Segment Open

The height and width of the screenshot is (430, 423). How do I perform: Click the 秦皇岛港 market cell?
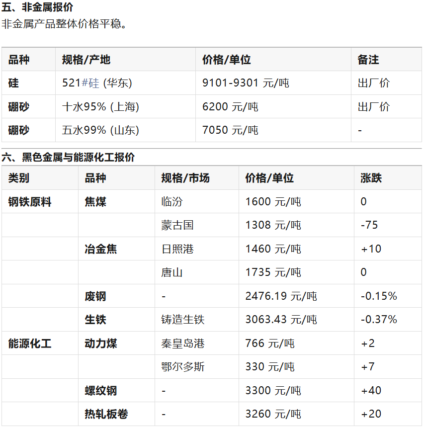182,344
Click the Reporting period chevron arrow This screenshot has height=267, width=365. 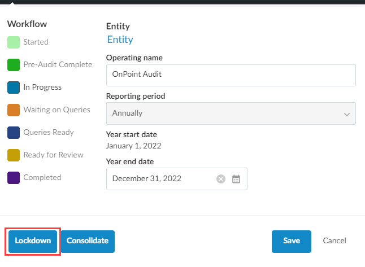click(x=347, y=113)

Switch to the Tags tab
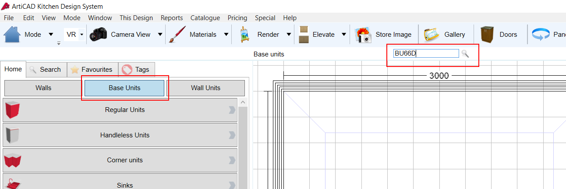(x=136, y=70)
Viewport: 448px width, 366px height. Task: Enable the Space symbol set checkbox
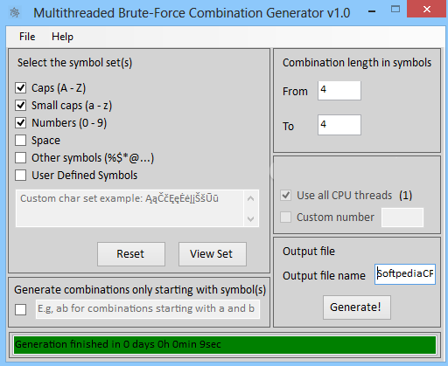(21, 140)
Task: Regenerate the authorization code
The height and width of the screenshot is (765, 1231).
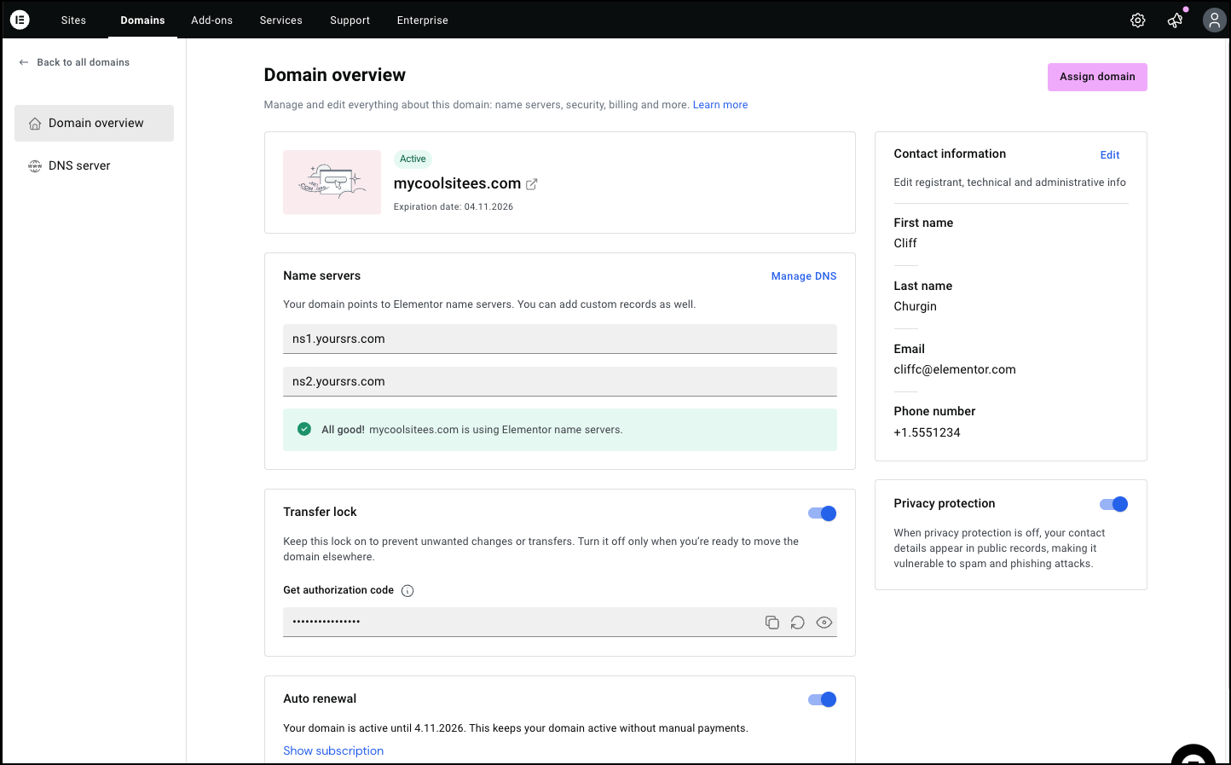Action: (x=798, y=623)
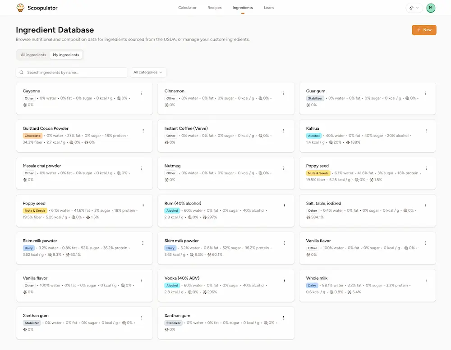Viewport: 451px width, 350px height.
Task: Open the Recipes tab
Action: coord(215,8)
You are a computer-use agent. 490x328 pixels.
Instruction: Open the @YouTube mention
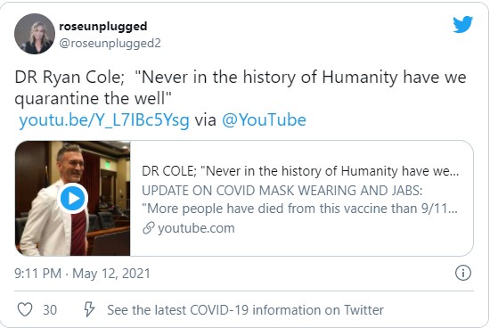tap(264, 119)
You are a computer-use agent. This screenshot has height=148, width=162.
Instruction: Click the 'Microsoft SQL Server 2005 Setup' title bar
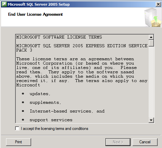(x=78, y=4)
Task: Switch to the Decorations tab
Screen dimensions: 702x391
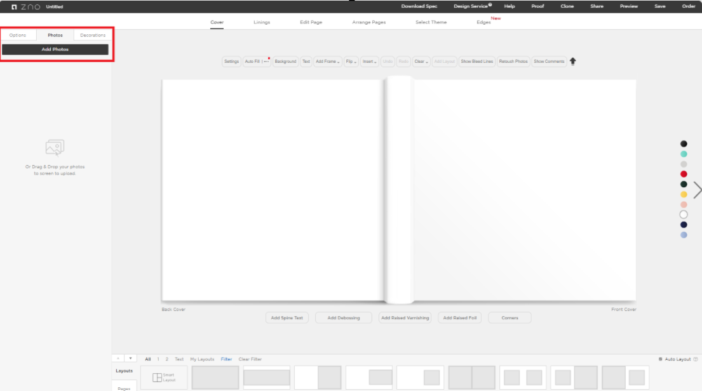Action: click(x=93, y=36)
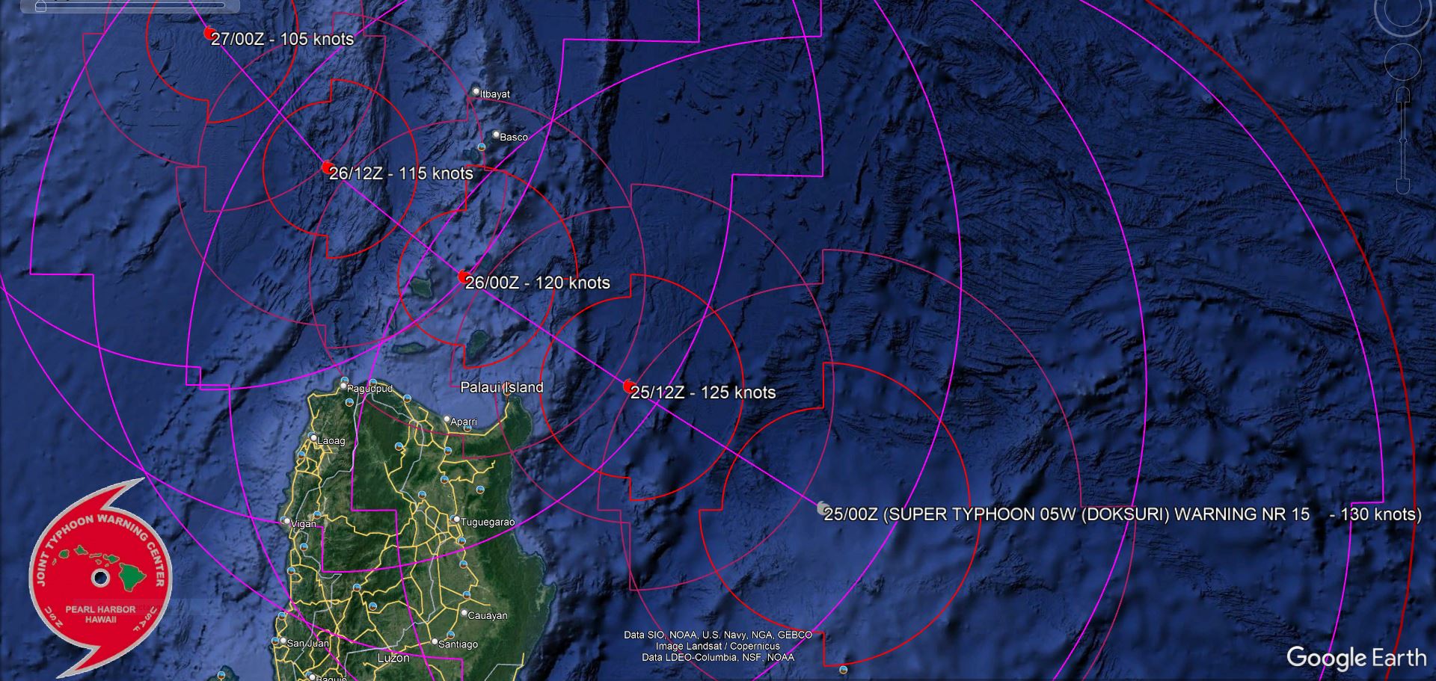The width and height of the screenshot is (1436, 681).
Task: Click the Laoag city placemark
Action: tap(313, 439)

Segment Closed

- What is needed
Please transcribe word for word the lines from the one bearing "Instruction: Open the @YouTube mention" through the last line of the records above, omitting the pictures.

- Output of the exercise
Instruction: Open the @YouTube mention
tap(264, 119)
You are a computer-use agent. This screenshot has height=148, width=162.
Instruction: Click the 'Microsoft SQL Server 2005 Setup' title bar
(x=78, y=4)
Task: Switch to the Decorations tab
Screen dimensions: 702x391
Action: click(x=93, y=36)
The width and height of the screenshot is (1436, 681).
Task: Click the Laoag city placemark
Action: tap(313, 439)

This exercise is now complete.